Spurred by the phenomenal success of Indian films at foreign box offices, dream merchants are desperately trying to cultivate a global taste. Can they crack it?

Hoping to appease overseas audience sick of American humour, desperation in all levels of society and racial parochialism, directors and producers ranging from Deepak Nayar, Shekhar Kapur, Aamir Khan, Bobby Bedi, Ismail Merchant to Ghai are trying to create Indian cinema's Crouching Tiger, Hidden Dragon.
Even as Khan and Bedi are counting on The Rising to surpass the success of Lagaan, which bagged an Oscar nomination, Ghai has left no stone unturned to promote his new "international" film Kisna at Cannes Film Festival 2004.
Similarly, Kapur has managed to get Barrie Osborne, the producer of Lord of the Rings and The Matrix to back his futuristic project Paani, based out of Mumbai. Like everybody else in the race, Kapur believes that Paani will be India's Crouching Tiger... but going by his track record of dabbling in many projects simultaneously there is no telling when the film will see the light of the day.

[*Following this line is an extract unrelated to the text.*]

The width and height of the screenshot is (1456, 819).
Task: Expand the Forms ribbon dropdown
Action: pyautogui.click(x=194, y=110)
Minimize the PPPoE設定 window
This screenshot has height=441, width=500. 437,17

Deepak Nayar who was in India in May for distribution of Mel Gibson's The Passion of the Christ, seems to be doing a little better than his contemporaries. His Kintop Pictures that produced Gurinder Chadha's Bend It Like Beckham, grossed US $100 million worldwide last year. As for the cherry on the top, Disney's Miramax has snapped up the American and Australian rights for the next Kintop-Chadha production, Bride and Prejudice (due for release on October 8).

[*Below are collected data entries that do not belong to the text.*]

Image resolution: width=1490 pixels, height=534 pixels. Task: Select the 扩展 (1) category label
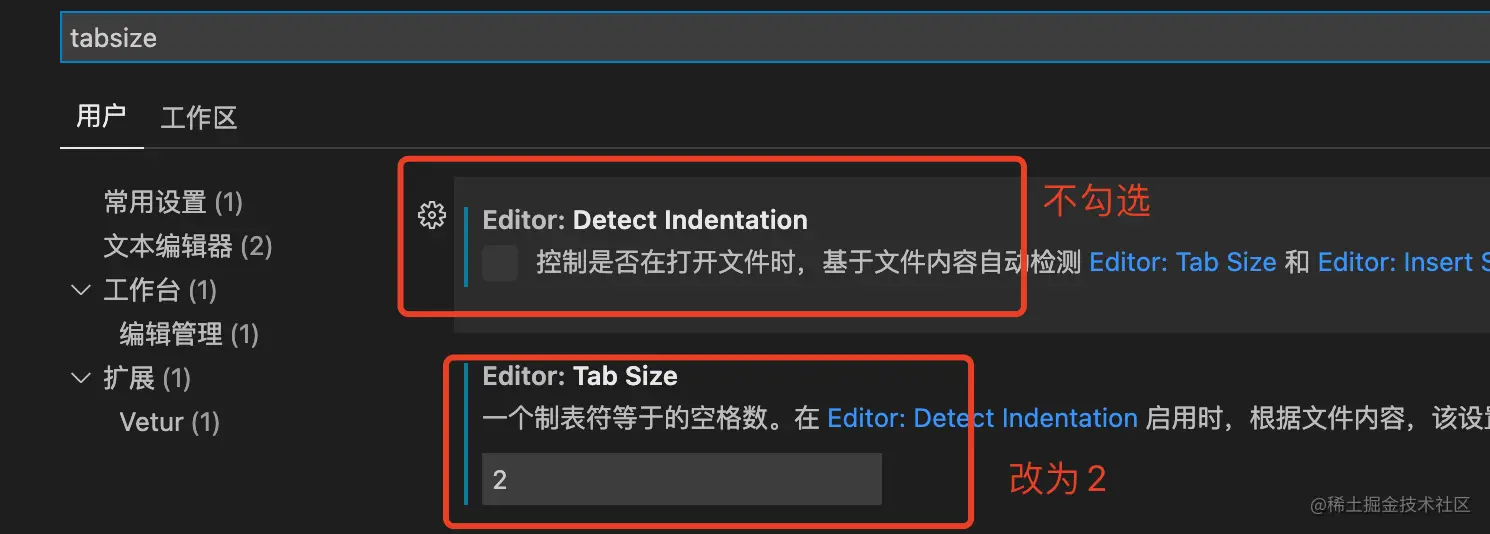click(147, 378)
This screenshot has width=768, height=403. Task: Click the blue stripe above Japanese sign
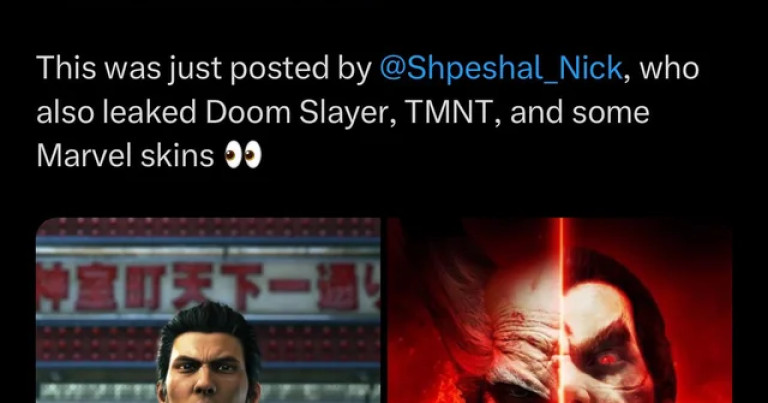click(x=208, y=241)
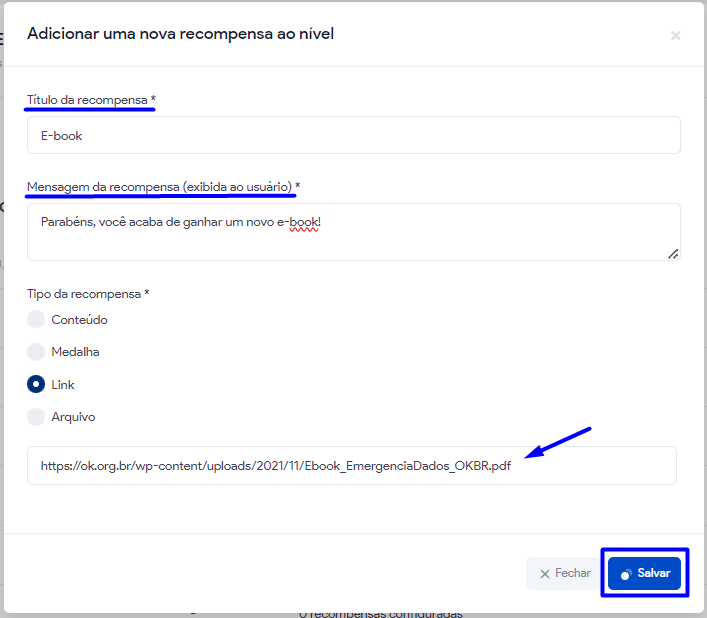Select the Conteúdo radio button

click(36, 320)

In business circles, he is known to have surpassed the success of Merchant-Ivory Productions. His global sensibility that help him spot a film that would work in Thailand and London as well, is a quality that Indian film companies have been seeking desperately, say trade observers.
Even films that fail in India are going great guns at foreign box-offices, say analysts, adding traditional countries like Japan are going in for Indian films, specially south Indian languages (Tamil films Muthu and Yajaman grossed about US $3 million each in Japan.

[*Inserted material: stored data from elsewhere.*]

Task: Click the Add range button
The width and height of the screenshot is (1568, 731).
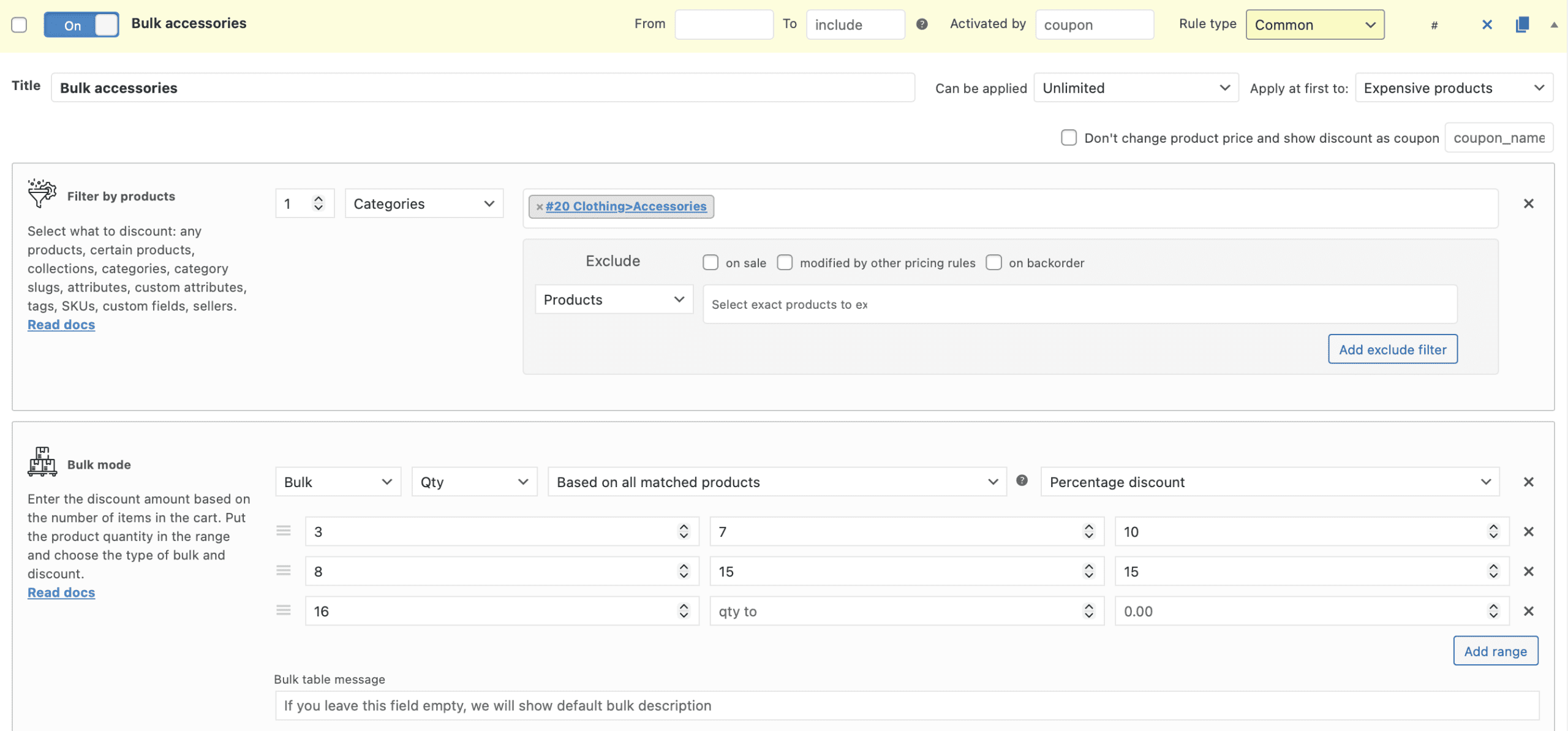Action: (1495, 651)
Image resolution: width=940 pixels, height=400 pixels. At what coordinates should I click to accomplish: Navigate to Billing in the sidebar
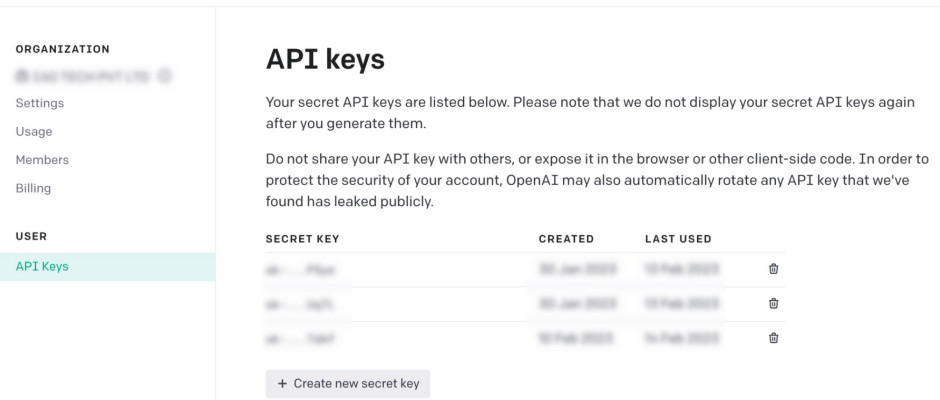(33, 188)
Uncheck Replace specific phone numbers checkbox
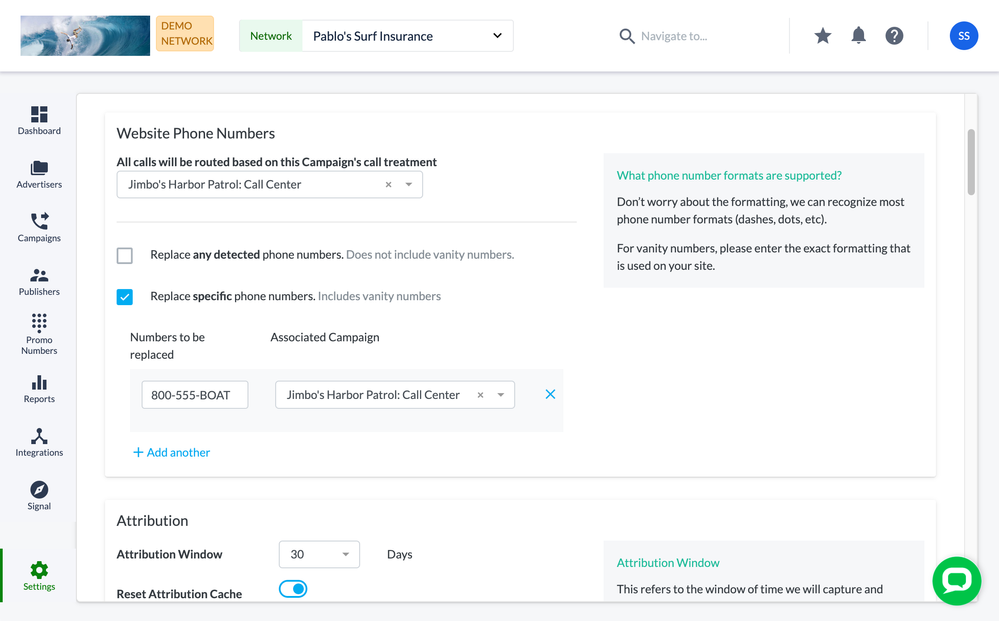This screenshot has width=999, height=621. 125,297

The market is growing beyond the Indians settled abroad who have a collective per capita income of about US $125 billion (which was almost half the GDP of India a few years ago), and a per capita income of US $50,000. The magic is working on unsuspecting new people, the western audiences.
All this carved a whole new trade strategy, the result of which was the value of film exports expected to cross the US $2,765 million mark in the next six years. Indian producers are now looking at exporting films to new markets in regions like New Zealand, Japan, Australia, Singapore, Hong Kong, Mauritius, Tanzania, Kenya, Malaysia and Indonesia besides the established markets of the U.S., U.K., U.A.E. and South Africa.
However, foreign production companies and directors of Indian origin, not Indians, made the only truly global Indian films - Bend It Like Beckham and Monsoon Wedding. Clearly, we need to do better than Benny Mathews' Where's The Party, Yaar? that came and was forgotten. Critics say the film is yet another take on ABCD complete with all the clichés.
Nayar says if India wants to plug into the global market the disorganised nature of the business needs to change. He is supported by a recent study conducted by Columbia films for an Indian Film production house that found effective scheduling and organised finances could bring down the cost of making a film by almost eight per cent.
In addition, the family-owned production houses also need to be tightened in market terms, for the industry to be more professionally managed. In any case the films they made managed to gross $2.2 million in the US and more than US $2.7 million in UK.
Former Miss World turned actor Aishwarya Rai, who recently completed shooting for the much-waited international project Bride And Prejudice says India's image in the global world is rising but "Indian films will have to meet international standards to face global competition."
Even veteran director Ghai is getting into the grove. During the Cannes Film Festival, he was quoted as saying that for the first time in his career he had to develop a bound script prior to shooting for his international project Kisna that has English and Hindi versions with Vivek Oberoi and Antonia Bernath.
Hopefully, once Bollywood gets it act together we will be debating on another type of outsourcing - made in India films marketed across the world.